Сфера не могла позволить себе никакого упоминания о последних годах Войны. Если бы реальная история стала всеобщим достоянием, число сторонников Сферы уменьшилось бы так, что мало не показалось бы, потому что история ее прихода к власти была далека от хрестоматийной. Особенно гонения в Фетии, проводимые Сферой от имени императора, преследование всех до последнего магов и жрецов Стихий, отличных от Огня.
Где-то у кого-то все еще должны храниться книги, повествующие о событиях тех лет. У нас в Цитадели их было три, но, конечно, их должно быть больше, отчетов и мемуаров, написанных в краткий, мирный период после окончательного поражения Таонетара. Когда Кэросий и его семья надеялись, что появился шанс на новое начало, шанс восстановить дома и заново построить жизнь после опустошения Войны.

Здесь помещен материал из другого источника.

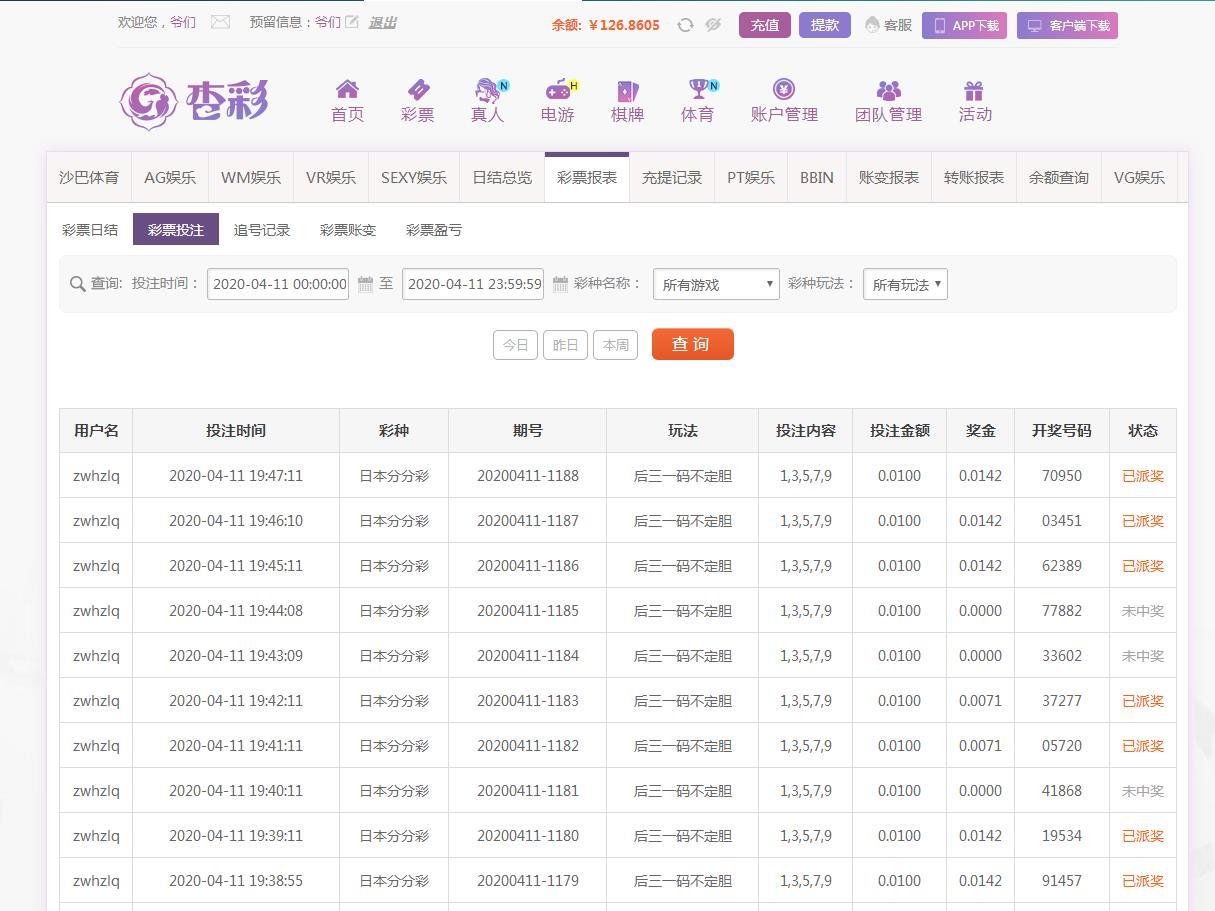Click the start time input field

Я вернулся к свитку, по кораблестроению, уже порядком осточертевшему. Если цензура Так эффективна, шансы отыскать что-нибудь в любой библиотеке ничтожно малы. Великая библиотека Танета была ровесницей самого города, то есть построена уже после Войны; вряд ли там найдется что-нибудь достаточно старое. А в Селерианском Эластре с его самой большой библиотекой на Аквасильве меня поджидал император.
Дальше я читал не так внимательно, мало что понимая. Никто не входил в библиотеку, но я услышал в коридоре топот бегущих ног и распахнувшуюся где-то дверь.
Я как раз собирался свернуть еще одну часть свитка, когда что-то привлекло мой взгляд.
«В тот же год началась, наконец, работа по устранению повреждений, причиненных несколькими годами раньше, когда перегрузка реакторного ядра расплавила изопроводную сеть и разрушила порталы глубоководной конструкции. Перегретый изот до неузнаваемости искорежил порталы и создал затруднения для движения транспорта внутри верфи. Нисефорию Декарису, руководившему ремонтом, предстояло возглавлять Салемор в течение самого долгого периода его процветания, ионе самого начала был полон решимости отличиться. Он лично изобрел метод удаления с обломков накопленного энергетического остатка, чтобы ремонтные бригады могли работать с ними без риска. Этот метод в модифицированном виде применяется и по сей день.»
Даже я знал достаточно о конструкции мант, чтобы увидеть здесь вопиющую несообразность. Изозаряд не остался бы в портале больше, чем на долю секунды, и ни при каких условиях он не мог причинить описанных там повреждений. И не было никакого упоминания о такой аварии. Возможно…
Громкий треск прервал ход моих мыслей. Рядом со мной стоял встревоженный темноволосый ученик.
– Рашал велел убрать книги и идти в вестибюль. Сюда идут инквизиторы.
Наши с Равенной взгляды встретились на долю секунды, затем мы закрыли книги и как можно быстрее сунули их на полки. Ученик не стал ждать. Он снова бросился в коридор, и через минуту я услышал его голос, что-то кричащий наверх. Кто-то отвечал ему, и бегущих в коридоре стало больше.
– Ты что-нибудь записала? – спросил я Равенну, когда мы выходили из библиотеки.
– Да, но не много.
– Дай мне. Я океанограф, и если…
– Нам нельзя здесь оставаться, – перебила она. – Рашал знает, кто ты, нам нельзя рисковать.
Большинство работников станции уже собрались в главном вестибюле и на лестнице. На каждом лице отражалось серьезное беспокойство – или хуже. Рашал стоял на нижней ступеньке и, оглядываясь, проверял, кто тут есть. Через минуту после нашего прихода на втором пролете лестницы появились ученик и Окассо.
– Все вы уже слышали, – заговорил Рашал. – Сын Окассо прибежал из храма с этим известием. По-видимому, какие-то фанатики обвинили нас в занятии запрещенными искусствами, и инквизиторы с сакри уже в пути.
Запрещенными искусствами? О чем это он? Через минуту я получил ответ на свой невысказанный вопрос, по крайней мере частичный.
– С каких пор использование дельфинов стало запрещенным искусством? – сердито спросила знойного вида женщина. – Попробуй сказать это рыбакам.